Give back every record below precisely as written.

───── ENTRIES SHOWN ─────

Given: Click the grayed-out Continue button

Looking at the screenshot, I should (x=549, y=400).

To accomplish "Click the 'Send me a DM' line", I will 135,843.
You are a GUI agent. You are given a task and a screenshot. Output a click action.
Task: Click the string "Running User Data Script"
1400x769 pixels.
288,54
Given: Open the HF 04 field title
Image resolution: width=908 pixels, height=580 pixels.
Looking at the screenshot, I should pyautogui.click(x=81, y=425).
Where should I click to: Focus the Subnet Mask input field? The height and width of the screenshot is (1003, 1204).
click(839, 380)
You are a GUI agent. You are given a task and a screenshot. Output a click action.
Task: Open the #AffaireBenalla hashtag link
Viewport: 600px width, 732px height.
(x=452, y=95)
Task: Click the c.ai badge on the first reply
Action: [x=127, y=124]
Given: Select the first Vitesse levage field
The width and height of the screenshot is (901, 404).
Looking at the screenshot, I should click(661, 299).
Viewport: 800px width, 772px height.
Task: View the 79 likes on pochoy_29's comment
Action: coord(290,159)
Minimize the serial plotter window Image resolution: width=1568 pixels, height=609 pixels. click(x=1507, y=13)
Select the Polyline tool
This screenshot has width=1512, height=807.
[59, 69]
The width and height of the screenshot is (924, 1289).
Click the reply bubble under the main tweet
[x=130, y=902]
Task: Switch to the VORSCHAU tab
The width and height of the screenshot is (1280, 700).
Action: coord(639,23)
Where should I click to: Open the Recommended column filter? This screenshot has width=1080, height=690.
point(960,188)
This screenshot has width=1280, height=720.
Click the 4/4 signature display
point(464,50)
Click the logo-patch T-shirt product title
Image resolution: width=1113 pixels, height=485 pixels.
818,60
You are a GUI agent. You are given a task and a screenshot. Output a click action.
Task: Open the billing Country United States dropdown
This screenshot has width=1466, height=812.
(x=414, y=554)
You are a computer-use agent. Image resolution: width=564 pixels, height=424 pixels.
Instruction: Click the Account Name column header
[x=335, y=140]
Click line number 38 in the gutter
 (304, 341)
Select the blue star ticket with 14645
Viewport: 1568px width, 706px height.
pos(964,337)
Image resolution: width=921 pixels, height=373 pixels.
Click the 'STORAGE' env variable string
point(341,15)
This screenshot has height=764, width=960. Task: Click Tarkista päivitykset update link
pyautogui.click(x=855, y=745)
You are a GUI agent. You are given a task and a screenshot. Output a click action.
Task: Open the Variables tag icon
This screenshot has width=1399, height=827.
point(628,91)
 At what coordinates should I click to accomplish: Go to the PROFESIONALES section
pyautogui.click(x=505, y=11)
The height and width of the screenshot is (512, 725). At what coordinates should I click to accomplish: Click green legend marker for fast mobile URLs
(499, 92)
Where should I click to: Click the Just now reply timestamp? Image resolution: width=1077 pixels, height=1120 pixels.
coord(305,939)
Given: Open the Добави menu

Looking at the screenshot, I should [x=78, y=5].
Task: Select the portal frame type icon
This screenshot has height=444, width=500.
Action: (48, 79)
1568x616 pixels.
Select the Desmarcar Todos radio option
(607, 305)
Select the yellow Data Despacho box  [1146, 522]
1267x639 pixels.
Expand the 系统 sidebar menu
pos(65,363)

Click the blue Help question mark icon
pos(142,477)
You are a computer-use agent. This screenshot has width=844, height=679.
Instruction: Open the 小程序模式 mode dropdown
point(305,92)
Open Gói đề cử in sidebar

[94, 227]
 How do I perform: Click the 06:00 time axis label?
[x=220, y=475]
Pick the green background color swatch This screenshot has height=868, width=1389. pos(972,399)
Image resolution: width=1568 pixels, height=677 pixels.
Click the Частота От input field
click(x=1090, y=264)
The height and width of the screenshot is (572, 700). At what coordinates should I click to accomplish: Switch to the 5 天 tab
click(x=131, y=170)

─────

WRITTEN REPLY:
Given: Click the grayed-out Continue button

Looking at the screenshot, I should (x=549, y=400).

To accomplish "Click the 'Send me a DM' line", I will 135,843.
You are a GUI agent. You are given a task and a screenshot. Output a click action.
Task: Click the string "Running User Data Script"
1400x769 pixels.
288,54
Given: Open the HF 04 field title
Image resolution: width=908 pixels, height=580 pixels.
Looking at the screenshot, I should pyautogui.click(x=81, y=425).
Where should I click to: Focus the Subnet Mask input field? The height and width of the screenshot is (1003, 1204).
click(839, 380)
You are a GUI agent. You are given a task and a screenshot. Output a click action.
Task: Open the #AffaireBenalla hashtag link
Viewport: 600px width, 732px height.
(x=452, y=95)
Task: Click the c.ai badge on the first reply
Action: [x=127, y=124]
Given: Select the first Vitesse levage field
The width and height of the screenshot is (901, 404).
Looking at the screenshot, I should click(661, 299).
Viewport: 800px width, 772px height.
Task: View the 79 likes on pochoy_29's comment
Action: coord(290,159)
Minimize the serial plotter window Image resolution: width=1568 pixels, height=609 pixels. click(x=1507, y=13)
Select the Polyline tool
This screenshot has width=1512, height=807.
[59, 69]
The width and height of the screenshot is (924, 1289).
Click the reply bubble under the main tweet
[x=130, y=902]
Task: Switch to the VORSCHAU tab
The width and height of the screenshot is (1280, 700).
Action: coord(639,23)
Where should I click to: Open the Recommended column filter? This screenshot has width=1080, height=690.
point(960,188)
This screenshot has width=1280, height=720.
Click the 4/4 signature display
point(464,50)
Click the logo-patch T-shirt product title
Image resolution: width=1113 pixels, height=485 pixels.
818,60
You are a GUI agent. You are given a task and a screenshot. Output a click action.
Task: Open the billing Country United States dropdown
This screenshot has width=1466, height=812.
(x=414, y=554)
You are a computer-use agent. Image resolution: width=564 pixels, height=424 pixels.
Instruction: Click the Account Name column header
[x=335, y=140]
Click line number 38 in the gutter
 (304, 341)
Select the blue star ticket with 14645
Viewport: 1568px width, 706px height.
pos(964,337)
Image resolution: width=921 pixels, height=373 pixels.
Click the 'STORAGE' env variable string
point(341,15)
This screenshot has height=764, width=960. Task: Click Tarkista päivitykset update link
pyautogui.click(x=855, y=745)
You are a GUI agent. You are given a task and a screenshot. Output a click action.
Task: Open the Variables tag icon
This screenshot has width=1399, height=827.
point(628,91)
 At what coordinates should I click to accomplish: Go to the PROFESIONALES section
pyautogui.click(x=505, y=11)
The height and width of the screenshot is (512, 725). At what coordinates should I click to accomplish: Click green legend marker for fast mobile URLs
(499, 92)
Where should I click to: Click the Just now reply timestamp? Image resolution: width=1077 pixels, height=1120 pixels.
coord(305,939)
Given: Open the Добави menu

Looking at the screenshot, I should [x=78, y=5].
Task: Select the portal frame type icon
This screenshot has height=444, width=500.
Action: (48, 79)
1568x616 pixels.
Select the Desmarcar Todos radio option
(607, 305)
Select the yellow Data Despacho box  [1146, 522]
1267x639 pixels.
Expand the 系统 sidebar menu
pos(65,363)

Click the blue Help question mark icon
pos(142,477)
You are a computer-use agent. This screenshot has width=844, height=679.
Instruction: Open the 小程序模式 mode dropdown
point(305,92)
Open Gói đề cử in sidebar

[94, 227]
 How do I perform: Click the 06:00 time axis label?
[x=220, y=475]
Pick the green background color swatch This screenshot has height=868, width=1389. pos(972,399)
Image resolution: width=1568 pixels, height=677 pixels.
Click the Частота От input field
click(x=1090, y=264)
The height and width of the screenshot is (572, 700). At what coordinates should I click to accomplish: Switch to the 5 天 tab
click(x=131, y=170)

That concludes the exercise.